Monday, April 6, 2015

Exploratory survey digs into the lived experience of “hearing voices”

Via arstechnica.com by Cathleen O'Grady

Auditory hallucinations—commonly referred to as "voices in your head"—are a common symptom of some mental illnesses. There’s a widely understood and stereotypical picture of what it means to “hear voices,” but many common perceptions about these experiences don’t hit on the truth. Preconceived ideas such as these are an especially important problem in psychiatric research. It’s difficult to figure out why people hear voices if we don’t really understand what these voices are like in the first place.

Hearing the Voice, a research group at Durham University in England, designed an exploratory survey to figure out where current research might be making incorrect assumptions. The group, which is home to a team of cognitive neuroscientists, psychologists, psychiatrists, medical humanities specialists and others, aims to explore the causes and treatment of auditory verbal hallucinations.

They created a survey that was aimed at anyone who reports hearing voices, whether or not they've received a clinical diagnosis. Participants were recruited through clinical networks, support groups, and mental health forums. The results, published in The Lancet Psychiatry, included both statistical analyses and descriptions of participant responses, highlighting some potentially important departures from conventional wisdom, as well as some promising avenues for further research.
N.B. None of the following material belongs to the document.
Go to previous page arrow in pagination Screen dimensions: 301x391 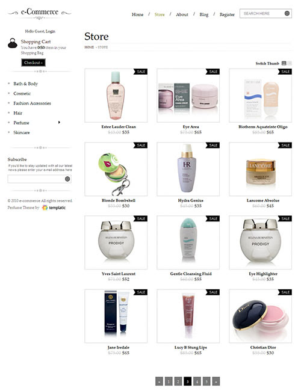click(x=159, y=381)
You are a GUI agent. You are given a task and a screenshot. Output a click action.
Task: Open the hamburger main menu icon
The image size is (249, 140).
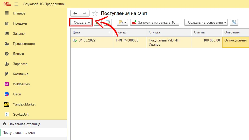(16, 4)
Surveys definitely have their shortcomings. The authors acknowledge this but argue that there has been very little research conducted that tries to get to the bottom of what people actually experience. Surveys are an important starting point.

One limitation in the existing literature is that it tends to focus only on single conditions like schizophrenia, where hearing voices is actually associated with other conditions as well. The Hearing the Voice survey gathered responses from 157 individuals and received responses from people with diagnoses of post-traumatic stress disorder, bipolar disorder, and obsessive compulsive disorder, among others.

A further problem with previous research was that the kind of language used in surveys could have prompted certain kinds of responses from participants, accidentally excluding useful information. For example, one previous study found that 86 percent of participants reported “constant, commanding, and commenting” voices. These voices are commonly assumed to be "inherently violent or potentially harmful," write the Hearing the Voice authors.

The new survey used more open-ended questions that allowed participants to describe their experiences in their own words, and it turned up very different results. Only five percent of participants described voices that issues harmful or negative commands. In fact, a number of people say their voices issue helpful or benign instructions: “They’ll tell me to take out the garbage or check the lock on the window or call someone,” writes one study participant. This could partly be explained by different populations being studied, but it's also possible that fewer people have menacing voices than we previously thought.

“Hearing" voices doesn’t always mean literally hearing, either. Only 44 percent of respondents described their experiences as auditory. For nine percent, the voices are entirely thought-like, and 37 percent of people experienced a mix of thought-like and auditory voices. And a large number, about a fifth, said “voice” wasn’t an adequate description of what they experienced. They used descriptions like “intuitive knowing” or “telepathic experience."

A large majority (81 percent) said they heard multiple voices, and for a fifth of participants, the voices belonged to recognized individuals. In many cases the voices induced fear, anxiety, and stress; but contrary to stereotype, about a third of participants reported feeling neutral or even positive about their voices. Nearly half (45 percent) said they were able to influence the voices by engaging with them.

This survey wasn’t intended to be conclusive or watertight. Rather, its purpose is to provide new potential avenues for research. For example, existing research often assumes that auditory hallucinations are always perceptual events, where people literally hear voices. The data from the survey suggest that this assumption should be re-examined, and exploring new possibilities here could lead to new discoveries about what causes these kinds of hallucinations.

Ultimately, this kind of research provides “no means to check the truth,” write the authors. There was no way to verify the reported diagnoses or experiences of the participants. And as with many studies, the participant pool was limited: largely white, predominantly female, and all drawn from people with access to the Internet. Participants were recruited using clinical networks, but individuals in acute care wouldn’t have been able to respond, which means that their responses wouldn’t have been taken into account in the data.

Still, it’s a start. In a review of more than 300 research articles associated with keyword search terms, the authors were unable to find any that included individuals with different diagnoses and that used open-ended questions to explore the full extent of participant experiences. There’s a lot of work still to be done here.

The Lancet Psychiatry
, 2015. DOI: 10.1016/S2215-0366(15)00006-1 (About DOIs).